3 Fragen an ...

Im Interview Christian Tippelt

Markterschließungsprogramm für KMU (MEP), Leiter der Geschäftsstelle

Portraitbild Christian Tippelt
Christian Tippelt | MEP

Herr Tippelt, seit wann gibt es das KMU Markterschließungsprogramm und warum?

Das MEP ist 2012 als branchen- und themenoffenes Programm, das flexibel im Hinblick auf Zielmärkte eingesetzt wird, gestartet. Es leistet einen am Bedarf der Wirtschaft ausgerichteten wichtigen Beitrag, damit deutsche Unternehmen erfolgreich im Außenhandel tätig sein können. So werden im Rahmen des Programms traditionelle Bereiche der industriellen Wertschöpfung wie bspw. die Luft- und Raumfahrtwirtschaft, die maritime Wirtschaft oder die Fahrzeugindustrie bei ihren Auslandsaktivitäten unterstützt. Zugleich finden auch Thementrends wie z.B. Projekte im Bereich Industrie 4.0, Smart City oder der Kreativwirtschaft Platz im MEP. Zentrale Exportinitiativen bündeln Teile ihres außenwirtschaftlichen Engagements ebenfalls unter dem Dach das MEP – so laufen z.B. auch jedes Jahr ca. zehn Projekte der Gesundheitswirtschaft in Zusammenarbeit mit der Geschäftsstelle der Exportinitiative im MEP. Wer daran teilgenommen hat, kennt die Vorzüge des Programms und hat von den Maßnahmen konkret profitiert.
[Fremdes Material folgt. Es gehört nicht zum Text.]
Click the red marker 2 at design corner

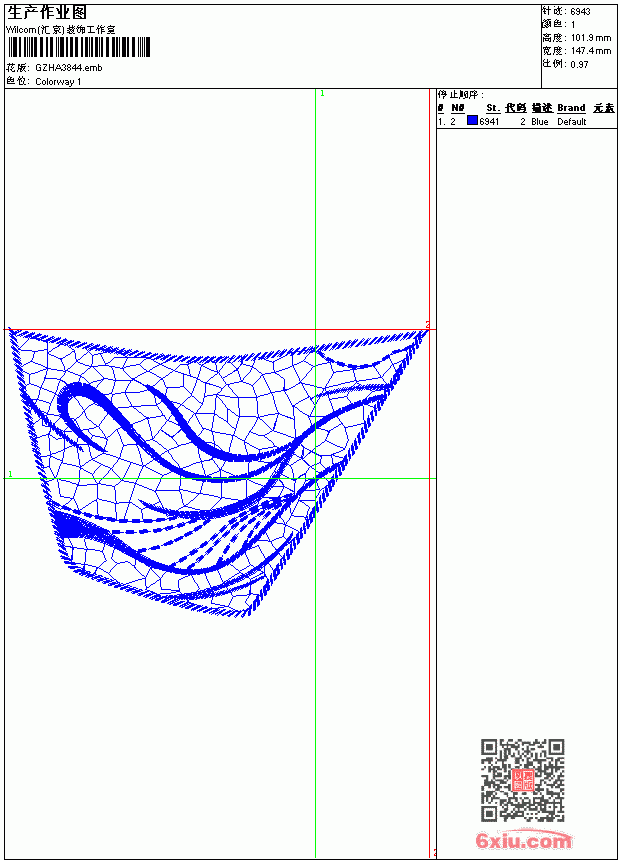click(428, 325)
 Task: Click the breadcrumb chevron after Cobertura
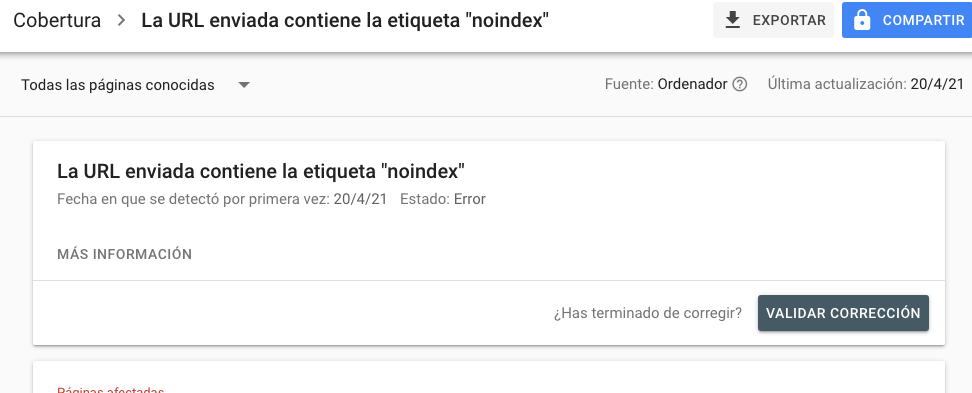pyautogui.click(x=122, y=20)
Was hat sich seitdem getan?

Die Qualität und Umsetzungsstärke des Programms haben sich rumgesprochen. Mehr und mehr Themenfelder mit ihren Akteuren nutzen das Programm als Plattform für Projekte zur Internationalisierung. Aus diesem Grund wurde der Umfang der Projektmittel ab 2019 von 5 auf 10 Mio. Euro aufgestockt. Wir haben gemeinsam mit den Partnern die Anzahl der Projekte auf 150 hochgefahren und neue Projektformate entwickelt. Darunter ist auch das sog. Verbundprojekt. Hierbei wird eine feste Gruppe von Unternehmen eines Industriebereichs 2 bis 3 Jahre über die verschiedenen Formate des MEP aber auch über andere Instrumente der Exportförderung nachhaltig beim Eintritt in einen Auslandsmarkt als Verbund unterstützt. Die ersten Piloten – Bahnindustrie Marokko / Tunesien und Luftfahrtindustrie Indien – laufen sehr gut an. Wir sollten das auch für die Gesundheitswirtschaft auf den Weg bringen.

Was loben denn Teilnehmer am meisten? Womit hatten Sie weniger Erfolg?

An den Projekten nehmen jährlich ca. 1.500 Unternehmen teil. 80 Prozent davon sind KMU, die die direkten Wirkungen des Programms auf das Auslandsgeschäft und die konkreten Exportaufträge sehr loben. Ein bedeutender Vorteil des MEP-Angebots liegt im Delegationscharakter der Reisen. Hierdurch werden im Zielmarkt bei wichtigen Akteuren wie z.B. Großunternehmen oder zentralen, staatlichen Einkaufsorganisationen Türen geöffnet, die einzelne KMU nicht oder nur mit sehr großem Aufwand erreichen. Im Moment wirbelt der Corona-Ausbruch auch bei uns einiges durcheinander. Mehr oder weniger alle Projekte müssen neugeplant werden.